• **Exercise brief**
Write out again the stretch from the line containing "Click the friends" through the end of the entries, requests included, and shift every coordinate in the answers by -96.

• **Working data**
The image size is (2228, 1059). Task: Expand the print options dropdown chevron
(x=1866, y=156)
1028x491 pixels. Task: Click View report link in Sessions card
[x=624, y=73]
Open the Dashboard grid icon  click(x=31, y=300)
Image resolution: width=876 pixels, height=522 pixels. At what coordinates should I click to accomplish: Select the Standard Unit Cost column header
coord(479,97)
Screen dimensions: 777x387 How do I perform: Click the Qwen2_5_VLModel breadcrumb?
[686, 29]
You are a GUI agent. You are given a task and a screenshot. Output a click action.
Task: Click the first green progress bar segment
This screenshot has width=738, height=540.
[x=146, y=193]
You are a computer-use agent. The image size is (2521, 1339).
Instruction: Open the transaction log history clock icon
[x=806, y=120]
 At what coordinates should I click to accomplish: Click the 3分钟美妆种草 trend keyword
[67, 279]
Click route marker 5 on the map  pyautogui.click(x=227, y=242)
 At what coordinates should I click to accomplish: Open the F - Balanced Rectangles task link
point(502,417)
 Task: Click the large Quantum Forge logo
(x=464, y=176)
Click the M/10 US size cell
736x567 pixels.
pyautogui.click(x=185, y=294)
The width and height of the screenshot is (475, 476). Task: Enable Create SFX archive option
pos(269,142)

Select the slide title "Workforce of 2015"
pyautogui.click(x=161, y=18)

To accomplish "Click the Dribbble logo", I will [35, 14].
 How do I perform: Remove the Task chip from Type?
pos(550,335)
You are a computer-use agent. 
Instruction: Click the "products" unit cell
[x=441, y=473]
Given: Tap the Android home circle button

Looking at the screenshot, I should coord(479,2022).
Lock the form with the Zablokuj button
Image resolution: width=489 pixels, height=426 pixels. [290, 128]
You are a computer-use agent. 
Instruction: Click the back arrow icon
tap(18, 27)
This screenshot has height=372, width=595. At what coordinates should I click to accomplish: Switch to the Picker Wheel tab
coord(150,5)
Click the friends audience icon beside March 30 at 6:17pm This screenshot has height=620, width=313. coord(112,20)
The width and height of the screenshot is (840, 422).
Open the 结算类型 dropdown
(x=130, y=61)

• **Output for this task**
Click the friends audience icon beside March 30 at 6:17pm This screenshot has height=620, width=313. coord(16,-76)
The width and height of the screenshot is (840, 422).
Open the 结算类型 dropdown
(x=34, y=-35)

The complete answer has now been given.